Wednesday, January 12, 2011

D.P.'s CBRIII Review #2 - Abraham Lincoln: Vampire Hunter by Seth Grahmme-Smith

I'm a history nut.  All of it.  But more specifically, I'm an American history nut.  Furthermore specifically, I'm a Civil War history nut.  I have no idea why, but the whole thing is just endlessly fascinating to me.  I couldn't wait to visit Ford Theater in Washington, D.C. and see where Lincoln was shot.  Turns out there's more to that story than I ever knew: Lincoln hunted vampires!  Whoa shit, right?!

Okay, in all fairness, the concept seems campy at best.  Cheesy and ridiculous, one might even say.  With that said, I picked up this book (okay, I picked up my Kindle) expecting something on par with a Jeff Foxworthy offering.

Boy, was I surprised.  This book is good.  Not just good, but REALLY good.  Way better than it has any right to be, given the concept behind it.  Accurate, also.  I found myself repeatedly checking Wikipedia, wondering if Lincoln's mother really did die when he was young (she did, although Wikipedia conveniently left out the part about a vampire killing her.  Pro-vampire liberal bias, I'm assuming.)  Written as a biography, the novel ties the true story of Abraham Lincoln's entire life, from childhood to death, to his quest to hunt and kill vampires and how doing so led him from a small cabin to the White House.  His desire to end slavery and the resulting Civil War are all tied together neatly with the vampire uprising of the mid-1800s.

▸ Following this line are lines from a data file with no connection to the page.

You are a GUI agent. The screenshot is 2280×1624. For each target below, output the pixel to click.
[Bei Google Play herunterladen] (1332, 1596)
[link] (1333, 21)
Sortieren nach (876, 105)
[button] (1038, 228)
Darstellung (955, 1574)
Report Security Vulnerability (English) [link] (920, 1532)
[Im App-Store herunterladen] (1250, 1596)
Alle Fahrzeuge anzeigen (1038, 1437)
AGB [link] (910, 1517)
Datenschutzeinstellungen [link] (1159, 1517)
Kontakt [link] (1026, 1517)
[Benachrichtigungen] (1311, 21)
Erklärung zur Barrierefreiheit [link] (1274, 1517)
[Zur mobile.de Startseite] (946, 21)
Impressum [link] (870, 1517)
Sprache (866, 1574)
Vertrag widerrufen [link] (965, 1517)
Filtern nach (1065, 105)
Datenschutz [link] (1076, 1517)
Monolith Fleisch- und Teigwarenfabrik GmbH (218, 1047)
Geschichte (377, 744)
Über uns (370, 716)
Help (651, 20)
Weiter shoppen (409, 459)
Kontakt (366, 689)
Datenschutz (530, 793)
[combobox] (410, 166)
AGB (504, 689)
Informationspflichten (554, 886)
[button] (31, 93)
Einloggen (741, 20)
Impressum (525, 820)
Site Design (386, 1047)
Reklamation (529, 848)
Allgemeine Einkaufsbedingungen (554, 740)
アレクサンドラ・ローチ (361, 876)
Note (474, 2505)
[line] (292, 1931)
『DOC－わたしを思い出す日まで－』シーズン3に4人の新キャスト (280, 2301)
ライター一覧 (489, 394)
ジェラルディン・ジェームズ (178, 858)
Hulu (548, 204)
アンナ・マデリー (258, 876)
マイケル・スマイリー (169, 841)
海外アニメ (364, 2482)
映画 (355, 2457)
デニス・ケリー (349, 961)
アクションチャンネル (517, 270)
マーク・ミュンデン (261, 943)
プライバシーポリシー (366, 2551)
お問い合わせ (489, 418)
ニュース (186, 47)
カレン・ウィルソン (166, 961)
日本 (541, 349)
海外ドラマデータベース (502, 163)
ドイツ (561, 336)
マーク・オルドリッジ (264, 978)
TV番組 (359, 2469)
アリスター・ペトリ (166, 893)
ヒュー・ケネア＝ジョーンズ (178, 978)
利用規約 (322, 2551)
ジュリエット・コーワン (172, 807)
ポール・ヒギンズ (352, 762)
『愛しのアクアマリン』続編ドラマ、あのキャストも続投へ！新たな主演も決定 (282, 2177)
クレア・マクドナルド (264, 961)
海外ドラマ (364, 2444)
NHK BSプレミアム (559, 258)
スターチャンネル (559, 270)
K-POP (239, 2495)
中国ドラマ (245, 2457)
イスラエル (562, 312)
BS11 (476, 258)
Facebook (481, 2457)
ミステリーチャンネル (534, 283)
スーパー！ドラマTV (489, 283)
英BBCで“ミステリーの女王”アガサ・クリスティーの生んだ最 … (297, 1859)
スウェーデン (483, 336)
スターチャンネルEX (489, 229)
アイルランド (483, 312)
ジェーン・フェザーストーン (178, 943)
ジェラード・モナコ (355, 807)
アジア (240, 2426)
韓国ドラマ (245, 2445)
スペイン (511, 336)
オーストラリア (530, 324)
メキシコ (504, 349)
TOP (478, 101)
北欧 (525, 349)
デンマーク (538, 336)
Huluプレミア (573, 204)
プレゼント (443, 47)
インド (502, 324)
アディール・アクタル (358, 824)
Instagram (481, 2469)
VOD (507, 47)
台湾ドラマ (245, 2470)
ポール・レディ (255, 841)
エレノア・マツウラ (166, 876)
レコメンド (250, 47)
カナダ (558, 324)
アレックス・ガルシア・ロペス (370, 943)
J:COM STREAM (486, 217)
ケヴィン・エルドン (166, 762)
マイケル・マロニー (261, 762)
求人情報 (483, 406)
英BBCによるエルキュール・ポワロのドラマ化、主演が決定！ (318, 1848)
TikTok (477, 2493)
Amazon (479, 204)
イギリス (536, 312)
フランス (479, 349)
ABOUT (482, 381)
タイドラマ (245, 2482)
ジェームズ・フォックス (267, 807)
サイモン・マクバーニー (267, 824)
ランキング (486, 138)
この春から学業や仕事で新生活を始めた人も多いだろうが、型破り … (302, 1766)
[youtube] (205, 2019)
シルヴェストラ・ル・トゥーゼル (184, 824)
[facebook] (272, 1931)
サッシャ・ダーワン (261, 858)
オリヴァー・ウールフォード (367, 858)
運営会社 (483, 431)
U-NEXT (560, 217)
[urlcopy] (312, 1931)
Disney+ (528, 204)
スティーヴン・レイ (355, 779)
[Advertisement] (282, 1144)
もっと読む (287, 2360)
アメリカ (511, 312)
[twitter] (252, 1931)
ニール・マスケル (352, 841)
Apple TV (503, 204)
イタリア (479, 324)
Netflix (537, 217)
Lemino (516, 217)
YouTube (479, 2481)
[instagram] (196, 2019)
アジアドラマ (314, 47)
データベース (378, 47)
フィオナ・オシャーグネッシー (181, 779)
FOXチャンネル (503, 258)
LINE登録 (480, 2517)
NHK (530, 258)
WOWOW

Finally, the ending of this book, from Lincoln's assassination by John Wilkes Booth, to Booth's death, and even the final epilogue of the novel that slaps a neat bow onto the anti-slavery subplot, are perfectly done.  The closest thing I can compare the book to is Max Brooks' World War Z.  It's just THAT good, and for it to be such a great book when I was expecting so little was an even better surprise.  Highly, highly recommended.


Stacey Garrett said...

Okay I have been waiting for you to review this. I know you said it was surprisingly good when you first started reading it but to compare it to World War Z is high praise. I am going to need to read this one.